Best tracks: “Georgia Pine”, “Heavy Blue Miles”, “Lovesick Morning”, “The End Is Beautiful”, “Misery, Not Memory”.
(All Album Reviews by Boceephus)
Echolyn keeps progressing, adding new twists and influences into their distinctive brand of progressive rock. The return of Tom Hyatt on bass adds flavor and a bit of funk as the rhythm section becomes more versatile and cohesive. A little popping bottom end opens the doors for the brass section that appears on a few tracks. The clavinet on “So Ready” screams of Stevie Wonder and even gives a slight taste of Superstitions. This may be their most eclectic outing yet.
It took about six full listens to unlock the complexities that at first don't sound all that tricky. Some of the tunes, on the surface, came across as simplistic and a kind of step back from the challenging compositions we've come to expect from this group. There are many multi-layered instrumental pieces that aren't audible at first due to the high production quality. I tried to follow a single instrument throughout, but got caught up in the fabulous melodies and intricate undercurrents.
“Make Me Sway” (which you can download for free from their website) rocks hard with Ray Weston putting forth some pure anger while vocalizing about being lied to. “So Ready” follows in the vein of porous relationships. “Arc of Descent (Dancing in a Motel just West of Lincoln)” finds Brett Kull singing a very disturbing suicide note with a somewhat dreamy, pretty melody that belies the message. A very dark, hopeless and sad painting of pain and despair. “Georgia Pine” uses alcohol to dull the pain of never achieving the good life, the path to glory and happiness. The punchy rhythm, Hammond melody and brass accompaniment are at odds with the harsh lyrics.

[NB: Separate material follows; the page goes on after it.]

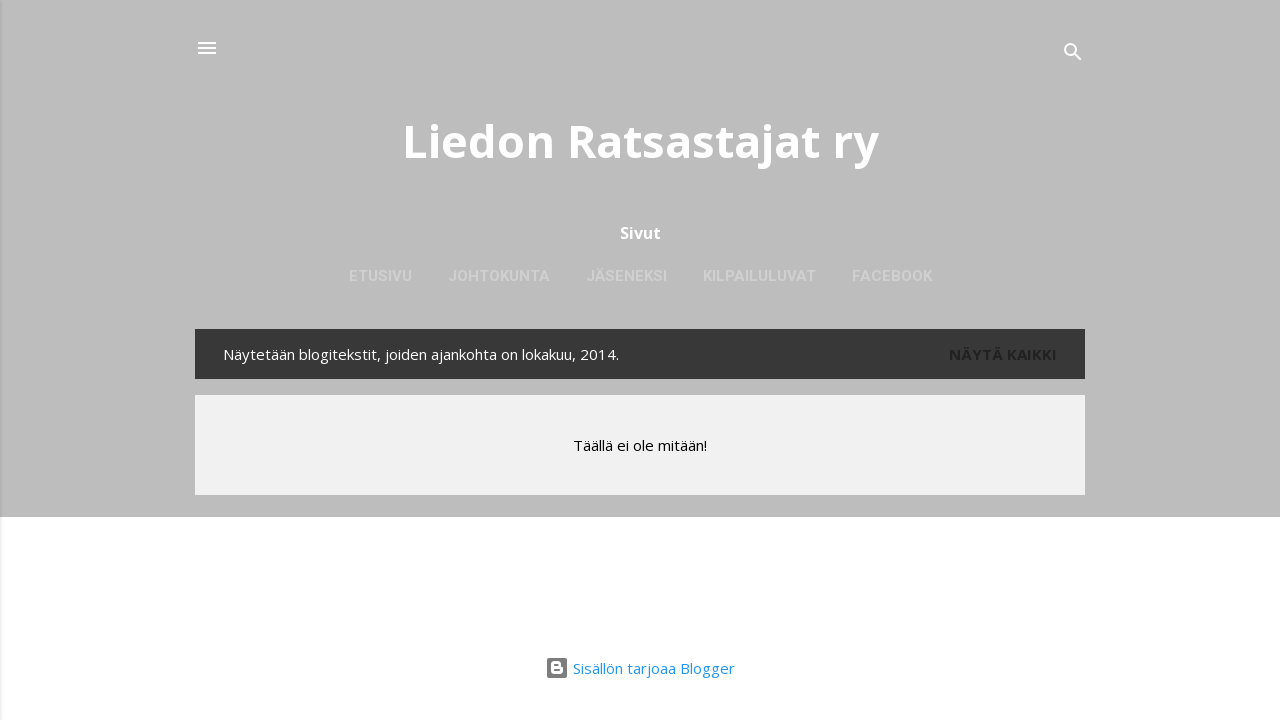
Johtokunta (499, 276)
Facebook (892, 276)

Chris Buzby really shows versatility on various keyboards, keeping the heavy subject matter buoyant with sweet instrumental punctuations. Paul Ramsey, highly underrated, drums up perfect counterpoint to the Tom Hyatt's lively bass lines. Ray Weston and Brett Kull sound very fresh and compliment each other so well vocally. Kull's guitar playing is as strong and consistently inventive as ever. Hyatt, Ramsey and Buzby also chip in with background vocals.
I can't say this is my favorite Echolyn release, but it will get heavy rotation with As the World, Cowboy Poems Free and Suffocating the Bloom. It is a grower, but should appeal to anyone who enjoys fresh, innovative progressive rock.